* [ABOUT THIS EXERCISE]
Reproduce the passage of the cave rescue excerpt below from "Tyler, who started" to "another room below.", copying it word for word.

* [EXCERPT]
----
Tyler, who started working at the cave this summer, said he is not an experienced caver and had not intended to go too far into the cave when he fell.

Rescuers said the cave begins with a short, narrow, twisting passageway that leads to the top of a 17 foot tall “chimney,” a vertical drop that the boys wriggled down by pressing their hands and feet against the cave walls. Then the cave opens into a room where cracks lead into another room below. 

Tyler apparently was standing on a ledge in the first room when he fell about 25 feet onto a pile of jagged rocks and boulders below. When rescuers found him, he was about 60 feet from the surface.

EVEN AFTER he slid to the bottom, Tyler wasn’t too frightened, he said. While his friend, whom officials did not identify, went for help, Tyler got up and tried to get out – but found he couldn’t climb the mud slick rocks walls.

“If I’d had a rope, I could have gotten out,” he said.  His friend got a flashlight to him while they waited for help and Tyler resigned himself to waiting.  “I was just worried about how they were going to get me out,” he said.   The friend ran to property owner Ed Hay’s home and woke him. Once Hay determined he couldn’t get the boy out himself, he immediately called authorities.
----
Stored entries
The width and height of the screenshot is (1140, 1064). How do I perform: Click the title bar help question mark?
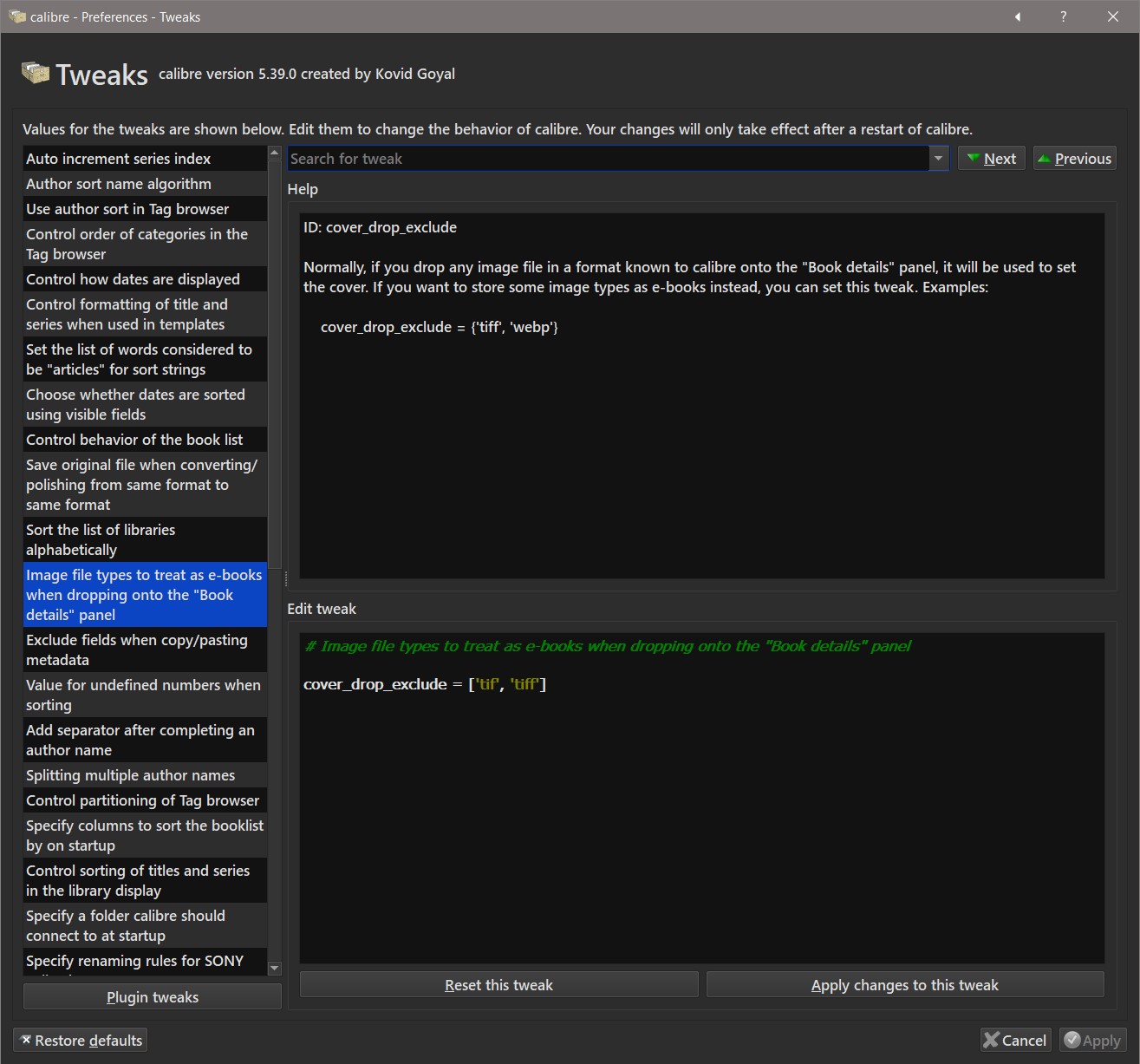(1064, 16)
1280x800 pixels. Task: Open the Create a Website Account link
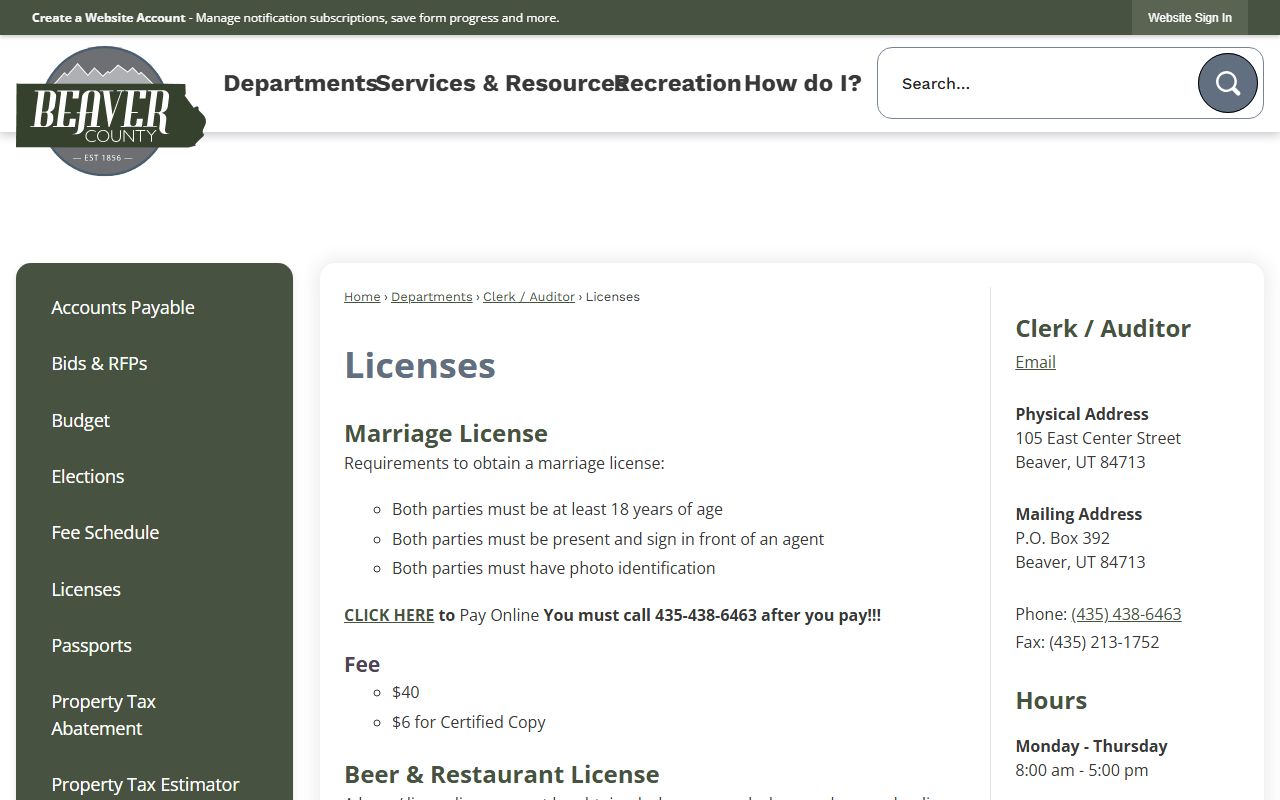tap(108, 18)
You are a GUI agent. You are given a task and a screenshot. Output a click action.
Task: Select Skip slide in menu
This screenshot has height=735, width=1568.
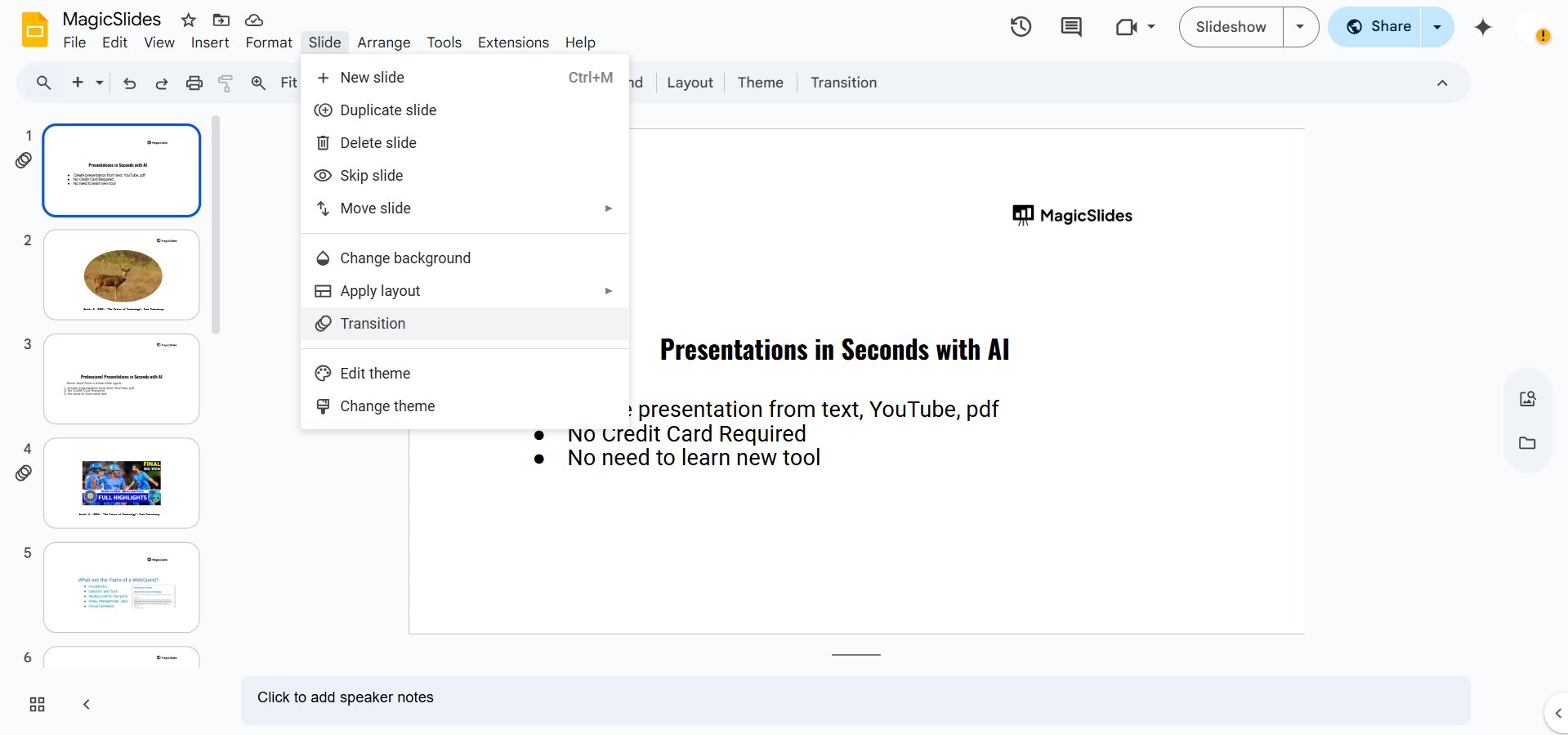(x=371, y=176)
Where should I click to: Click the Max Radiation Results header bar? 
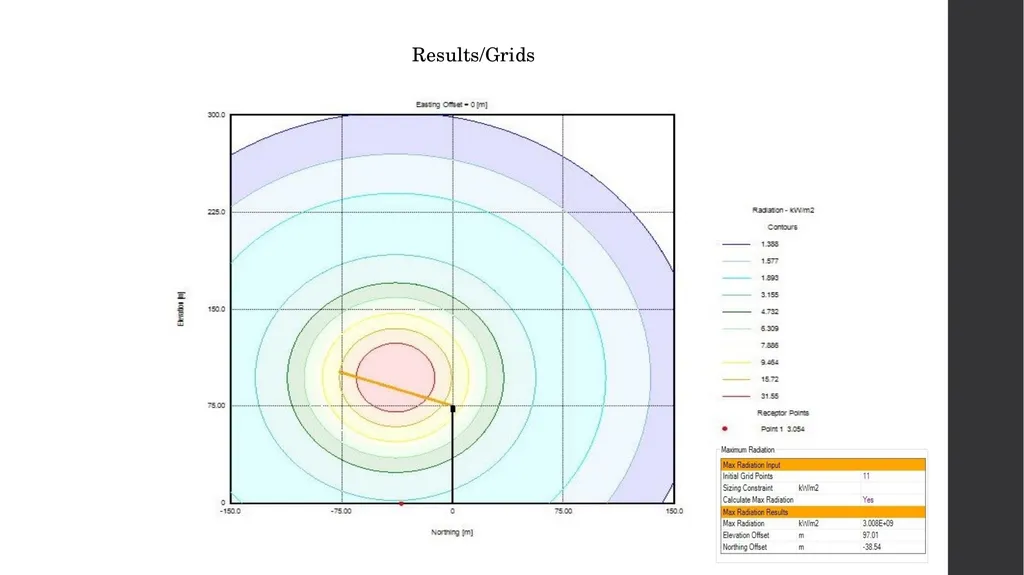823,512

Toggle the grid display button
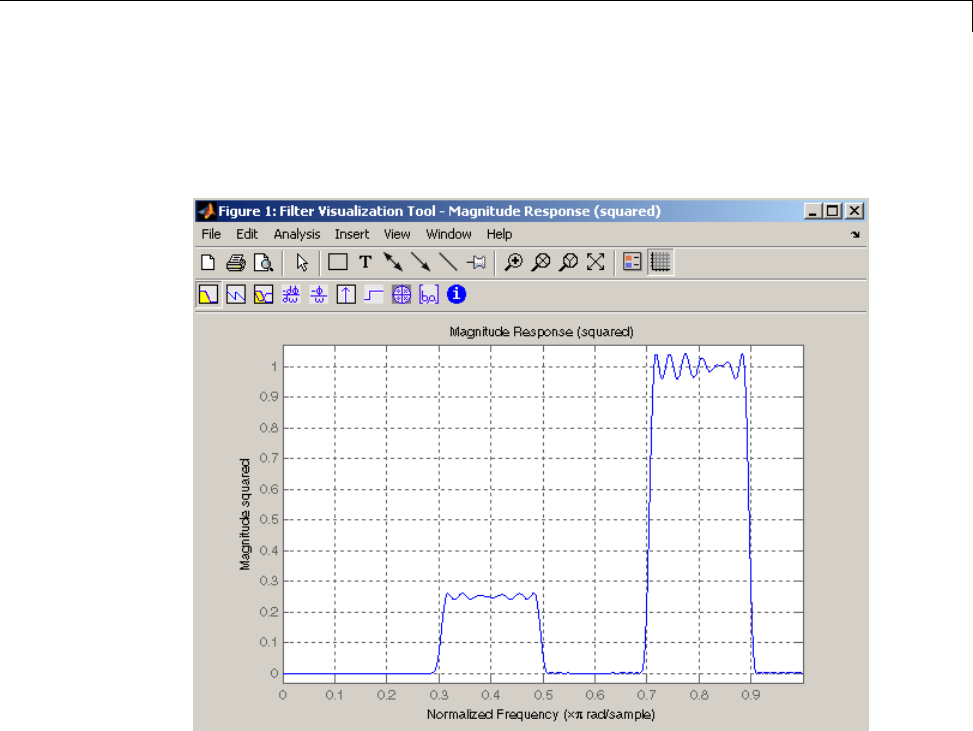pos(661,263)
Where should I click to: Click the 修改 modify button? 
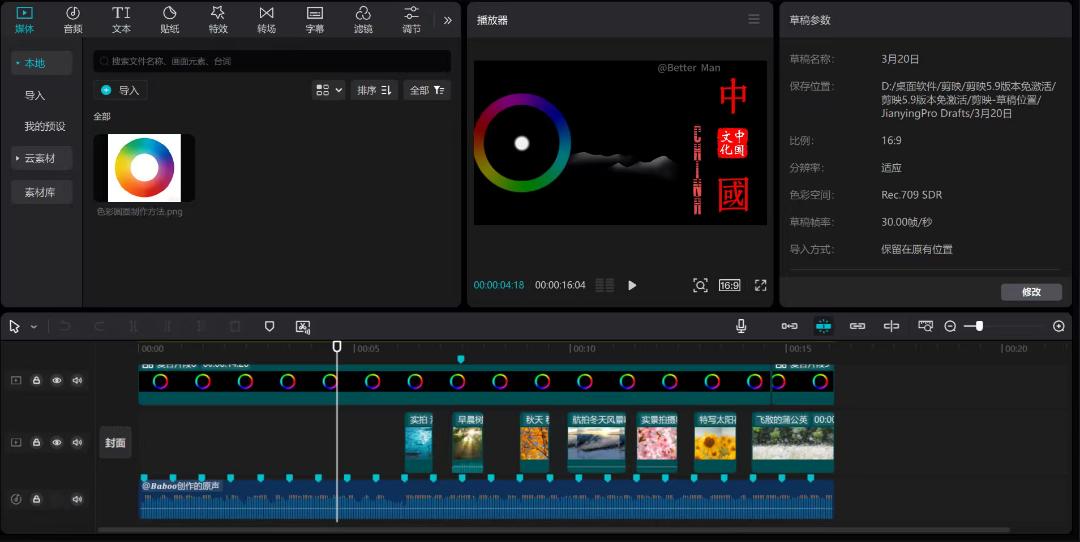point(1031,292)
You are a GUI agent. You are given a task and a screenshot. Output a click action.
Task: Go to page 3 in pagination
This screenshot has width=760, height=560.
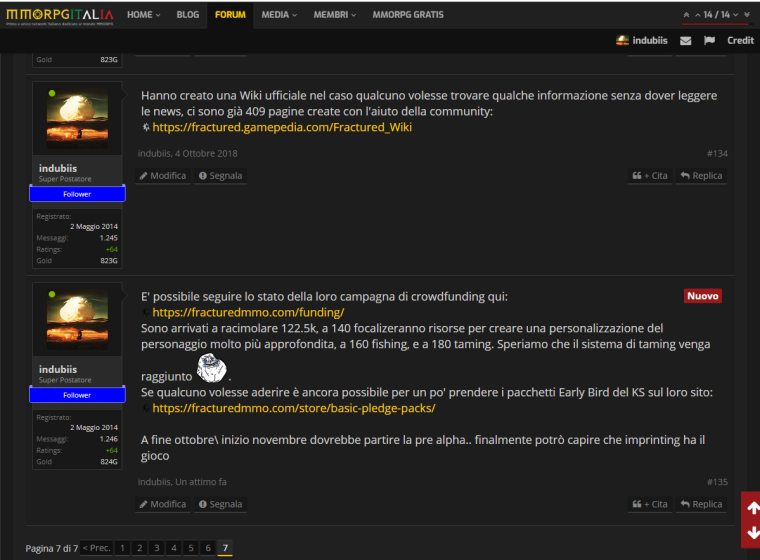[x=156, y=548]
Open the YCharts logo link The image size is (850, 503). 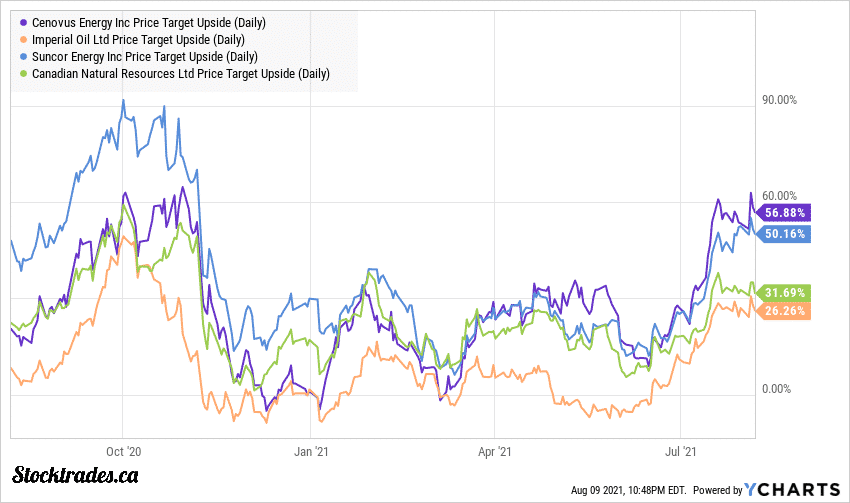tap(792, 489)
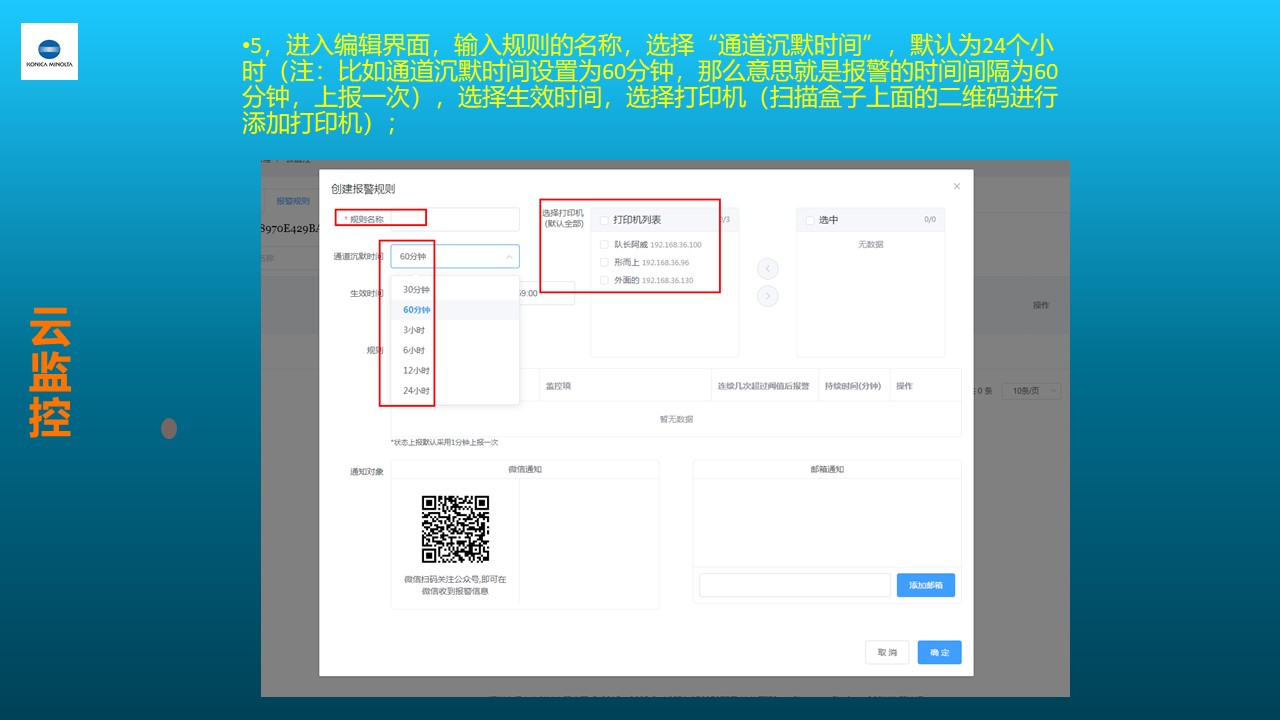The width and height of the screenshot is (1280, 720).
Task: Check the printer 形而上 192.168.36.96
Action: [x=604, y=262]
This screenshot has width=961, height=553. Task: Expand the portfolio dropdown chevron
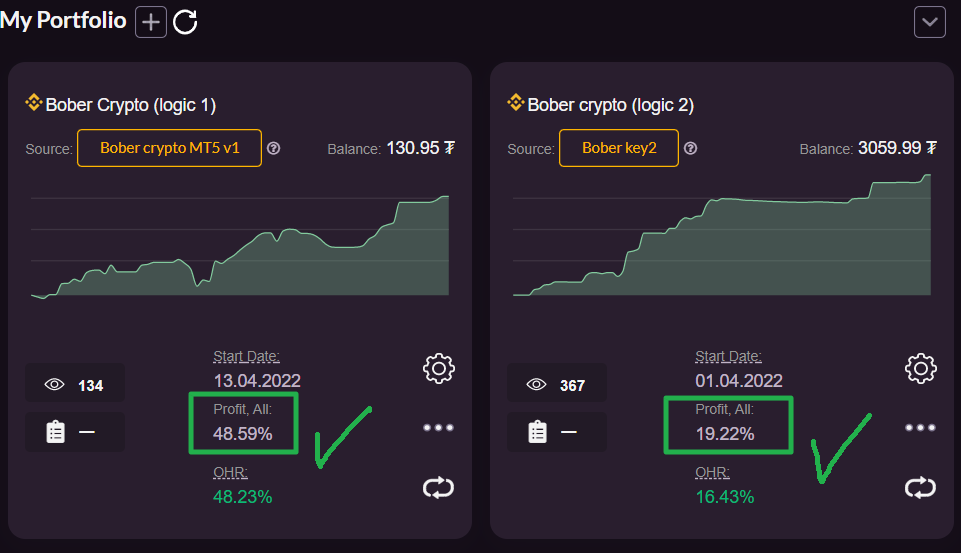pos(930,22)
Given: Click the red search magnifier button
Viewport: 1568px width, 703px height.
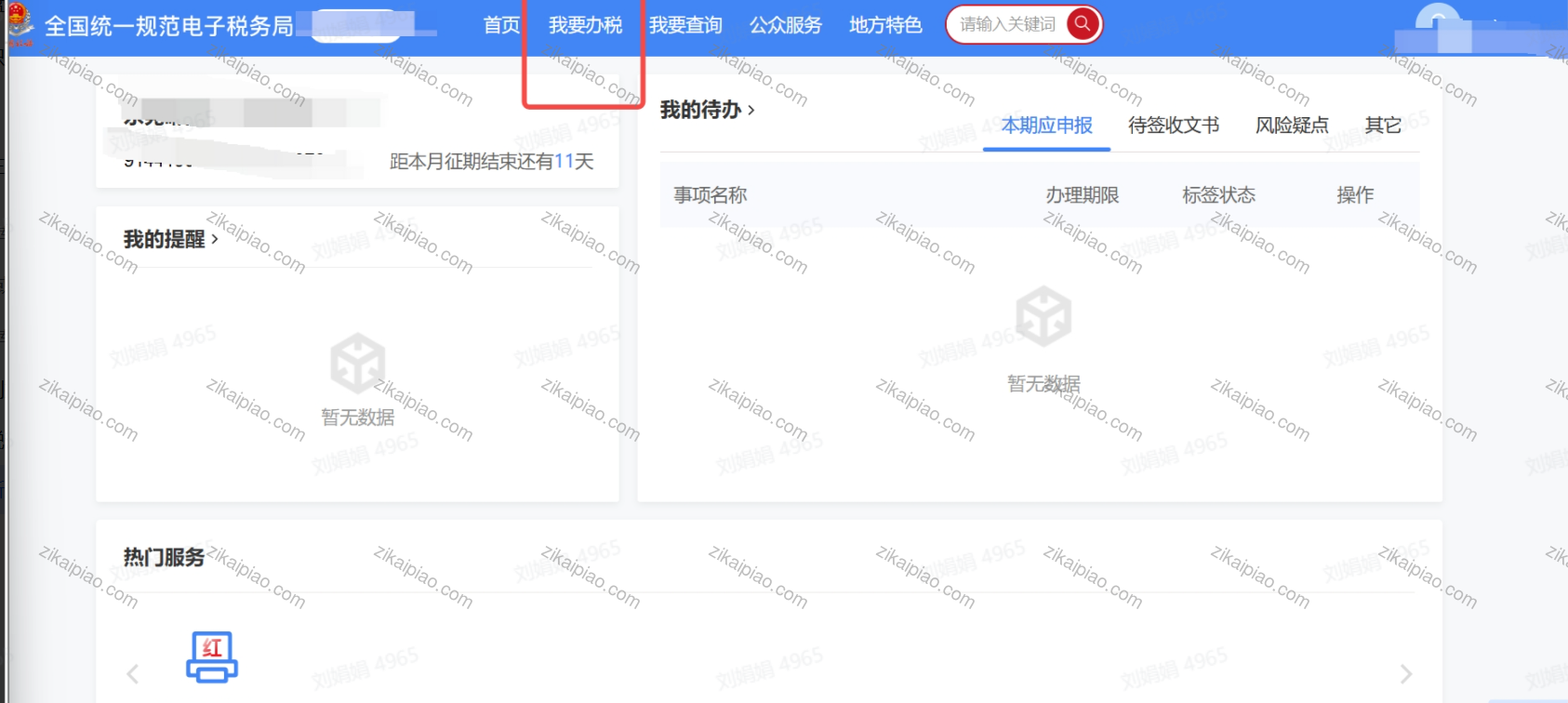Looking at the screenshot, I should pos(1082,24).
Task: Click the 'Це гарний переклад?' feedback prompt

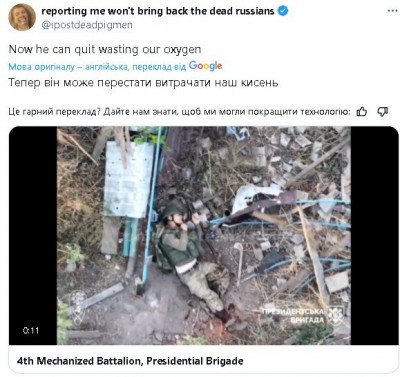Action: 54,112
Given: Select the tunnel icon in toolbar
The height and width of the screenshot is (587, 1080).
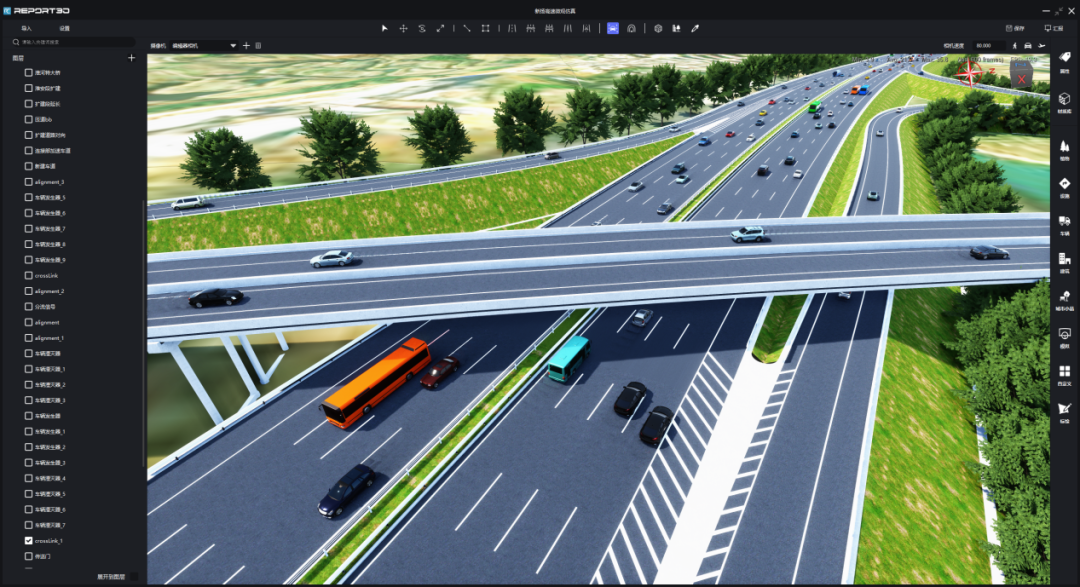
----
* [EXPECTED OUTPUT]
Tyler, who started working at the cave this summer, said he is not an experienced caver and had not intended to go too far into the cave when he fell.

Rescuers said the cave begins with a short, narrow, twisting passageway that leads to the top of a 17 foot tall “chimney,” a vertical drop that the boys wriggled down by pressing their hands and feet against the cave walls. Then the cave opens into a room where cracks lead into another room below.